**Record excerpts:**
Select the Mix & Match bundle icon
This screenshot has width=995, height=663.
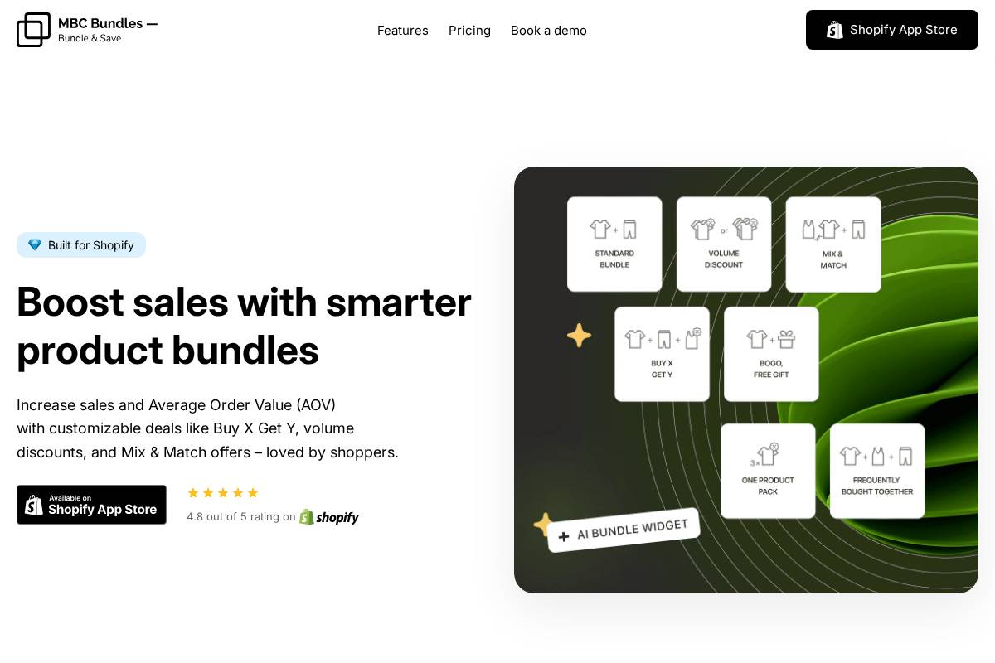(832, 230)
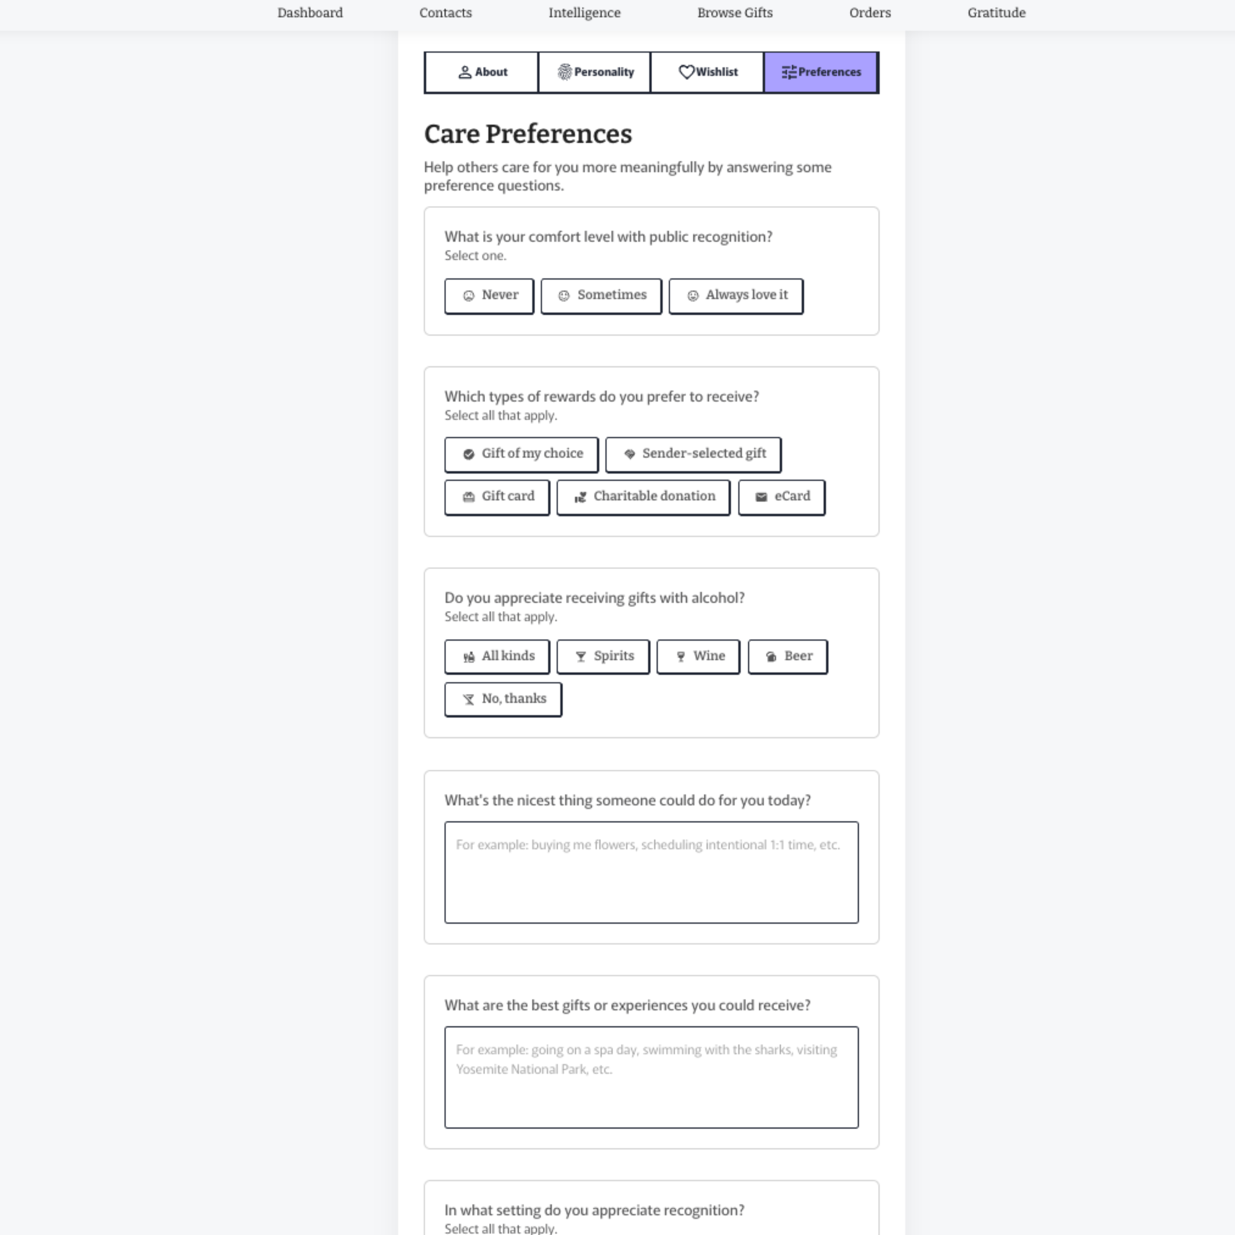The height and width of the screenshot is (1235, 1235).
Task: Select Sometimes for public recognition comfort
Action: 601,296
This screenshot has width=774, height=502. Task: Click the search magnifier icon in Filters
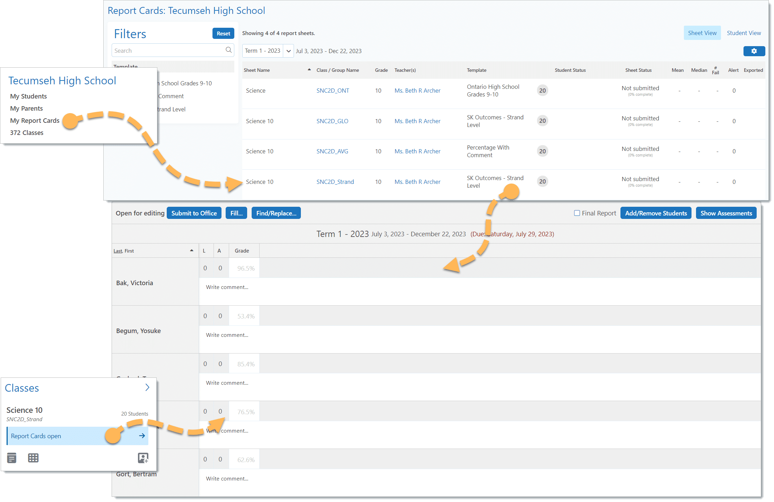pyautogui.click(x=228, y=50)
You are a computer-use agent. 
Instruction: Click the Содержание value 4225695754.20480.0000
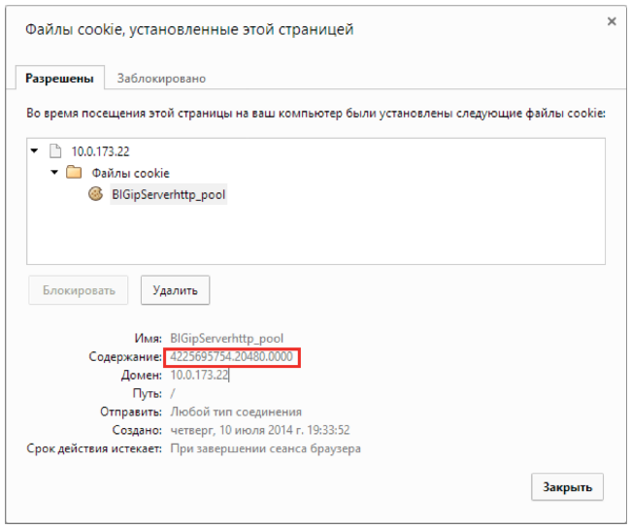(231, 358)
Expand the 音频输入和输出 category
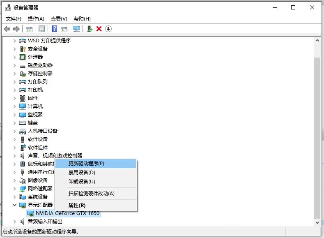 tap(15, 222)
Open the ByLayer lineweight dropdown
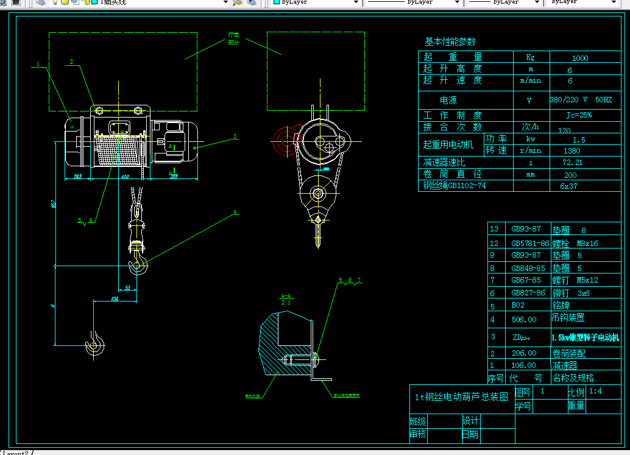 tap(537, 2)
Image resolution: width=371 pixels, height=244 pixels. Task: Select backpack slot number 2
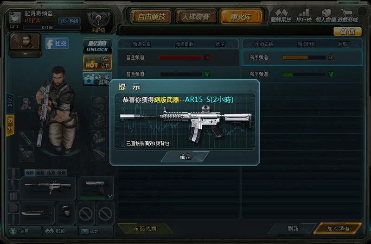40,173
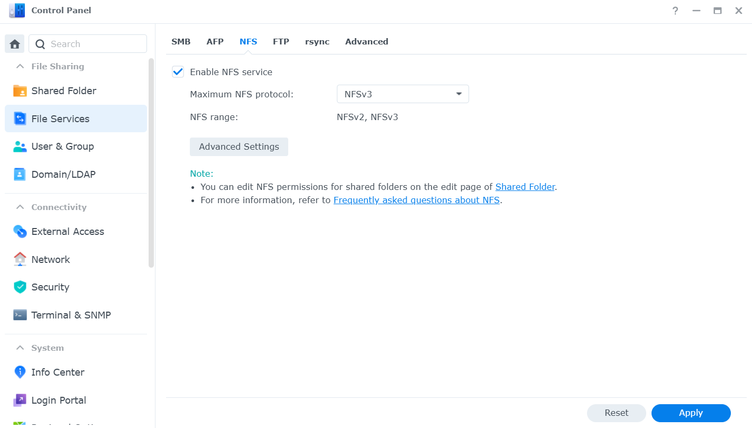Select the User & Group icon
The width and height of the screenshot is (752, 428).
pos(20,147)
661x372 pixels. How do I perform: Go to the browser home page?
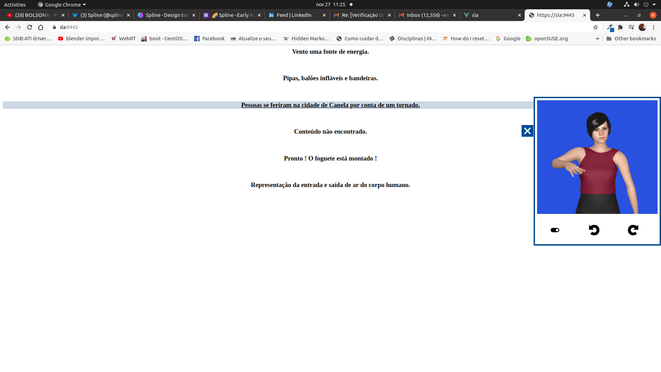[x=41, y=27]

**Exercise task:**
Rewrite all the records with "backpack" changed to "inventory" and nothing else altered, leaving the pictures out.

**Answer in full:**
Select the Mix & Match bundle icon
This screenshot has width=995, height=663.
(832, 230)
The height and width of the screenshot is (1235, 1235).
Task: Select Sometimes for public recognition comfort
Action: 601,296
This screenshot has width=774, height=502. Task: Click the search magnifier icon in Filters
pyautogui.click(x=228, y=50)
You are a computer-use agent. 
Instruction: Click the Содержание value 4225695754.20480.0000
(231, 358)
Expand the 音频输入和输出 category
 tap(15, 222)
Open the ByLayer lineweight dropdown
 tap(537, 2)
Image resolution: width=371 pixels, height=244 pixels. Task: Select inventory slot number 2
40,173
Select the User & Group icon
The width and height of the screenshot is (752, 428).
pos(20,147)
661x372 pixels. How do I perform: Go to the browser home page?
[x=41, y=27]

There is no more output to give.